Eso es todo. Estos personajes que jugar la historia de Antígona. Antígona es el poco flaca que está sentado allí y no dice nada. Ella mira hacia adelante. Ella piensa. Ella cree que va a ser Antígona anterior, se levantará de repente inclinarse morena joven y retirado que nadie tomó en serio en la hija de la familia y de pie solo contra el mundo, sólo por delante de Creonte, su tío, que es el rey. Ella piensa que va a morir, ella es joven y ella también le hubiera gustado vivir. Pero no hay nada que hacer. Su nombre es Antígona y que tendrá que desempeñar su papel hasta el final ... Y puesto que el telón se levantó, ella siente que está alejando a una velocidad vertiginosa a su hermana Ismene charlando y riendo con un joven, todos los que son muy tranquilo allí mirándolo, de la que no tienen que morir esta noche.

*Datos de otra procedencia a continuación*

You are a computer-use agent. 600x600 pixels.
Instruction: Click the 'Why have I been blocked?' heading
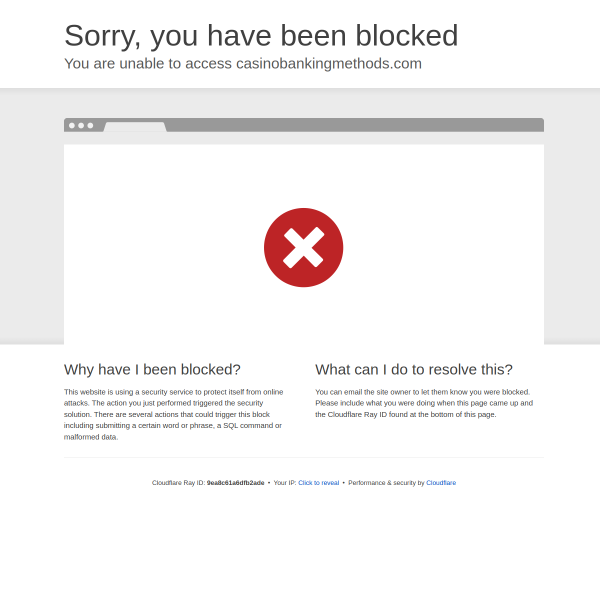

El joven que habla con la rubia, hermosa, feliz Ismene es Hemón, hijo de Creonte. Él es el prometido de Antígona. Todos llevaban a Ismene: su amor por el baile y los juegos, su gusto por la felicidad y el éxito, la sensualidad también, como Ismene Antígona es mucho más bella, y luego una noche, una noche de baile, donde n había bailado con Ismene una noche cuando Ismene era deslumbrante en su vestido nuevo, era encontrar a Antígona que soñaba en un rincón, como ahora, con los brazos alrededor de sus rodillas, y él le pidió que fuera su esposa. Nadie ha entendido nunca por qué. Antigone levantó sin sorpresa sus graves ojos en ella y ella dijo "sí" con un poco de sonrisa triste ... La orquesta atacó un nuevo baile, Ismene se reía, allí, entre los otros niños, y aquí ahora, él sería el marido de Antígona. No sabía que él nunca se existe marido Antigone en esta tierra y que el título de príncipe le dio sólo el derecho a morir.
Este hombre robusto con el pelo blanco, que medita allí al lado de su página, es Creonte. Es el rey. Él arruga, está cansado. Él juega al juego difícil de llevar a los hombres. Antes de los días de Edipo, cuando era sólo el primer carácter de la corte, que amaba la música, encuadernaciones finas, de largos paseos en pequeñas Tebas antiguos. Pero Edipo y su hijo murieron. Dejó sus libros y artículos, se arremangó la camisa y tomó su lugar.